(Dataset rows)

————————

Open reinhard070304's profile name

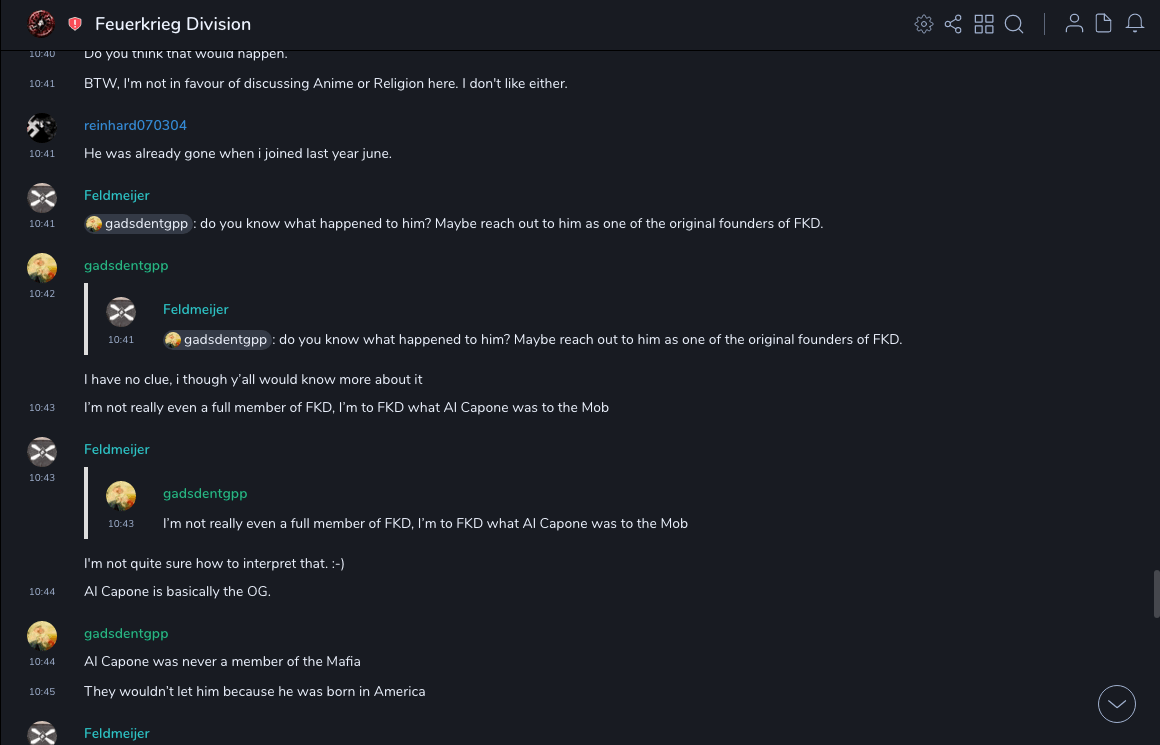(x=135, y=125)
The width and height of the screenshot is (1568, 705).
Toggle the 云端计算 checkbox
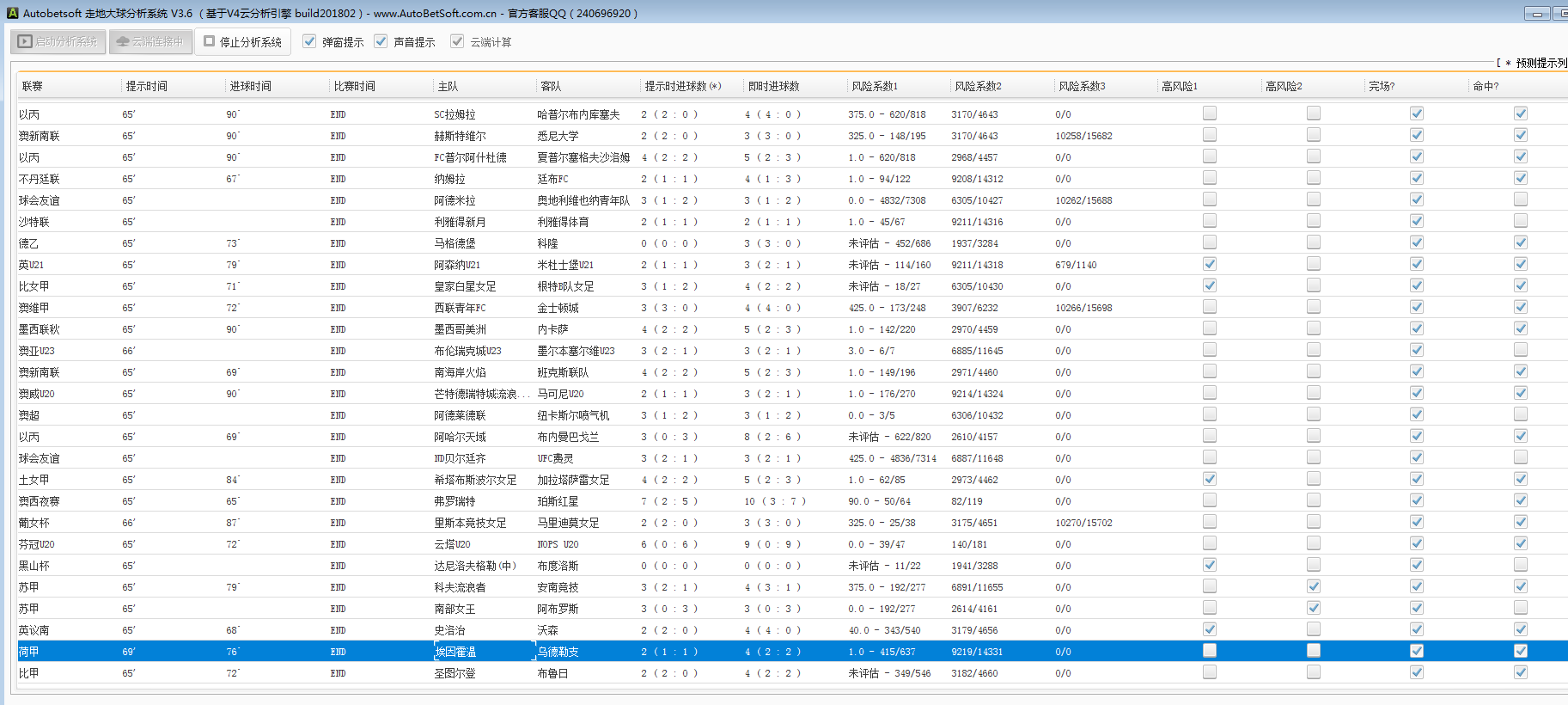tap(457, 41)
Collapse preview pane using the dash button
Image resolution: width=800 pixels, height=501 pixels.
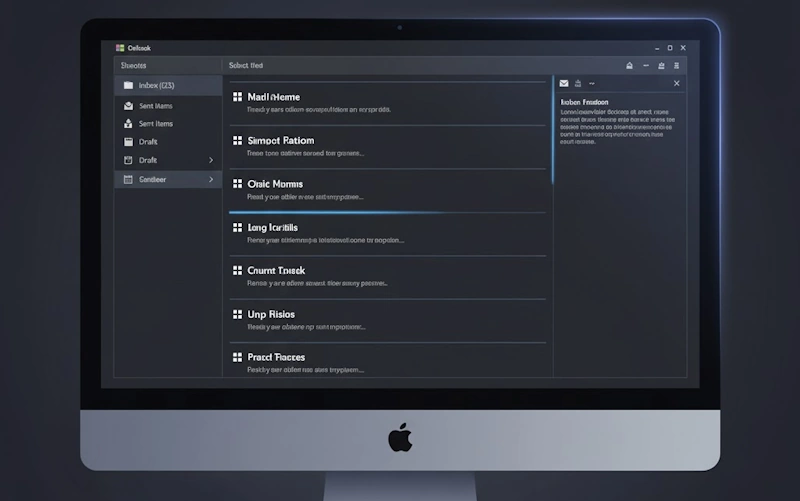pyautogui.click(x=591, y=83)
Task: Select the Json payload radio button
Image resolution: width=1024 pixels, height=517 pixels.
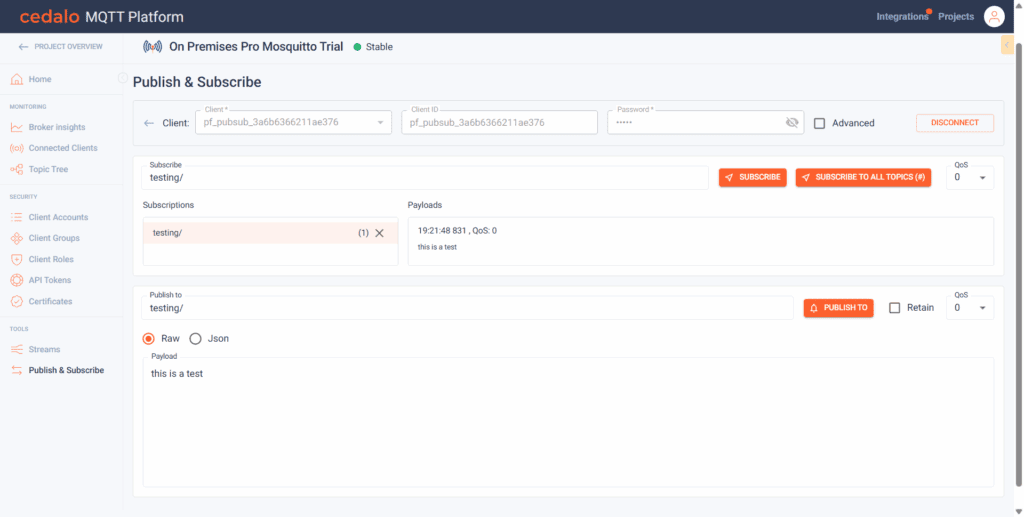Action: (196, 338)
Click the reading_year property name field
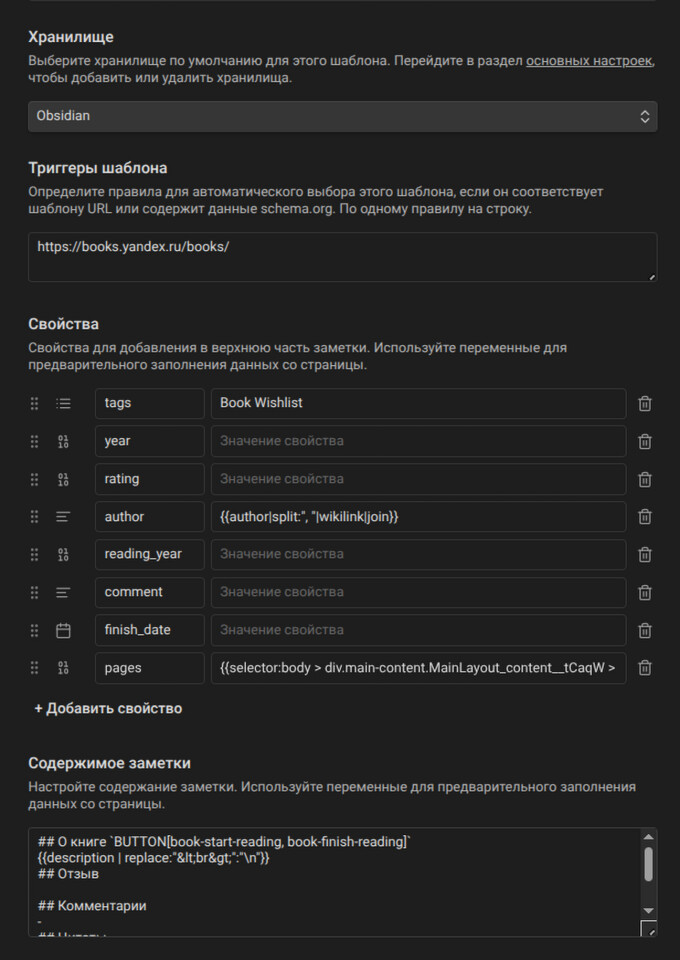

————————

### EXERCISE
Which lines of the data above contain the string "pixels"? Show each of them in full, matching case exactly.

### TASK RESPONSE
Image resolution: width=800 pixels, height=501 pixels.
Image resolution: width=1024 pixels, height=517 pixels.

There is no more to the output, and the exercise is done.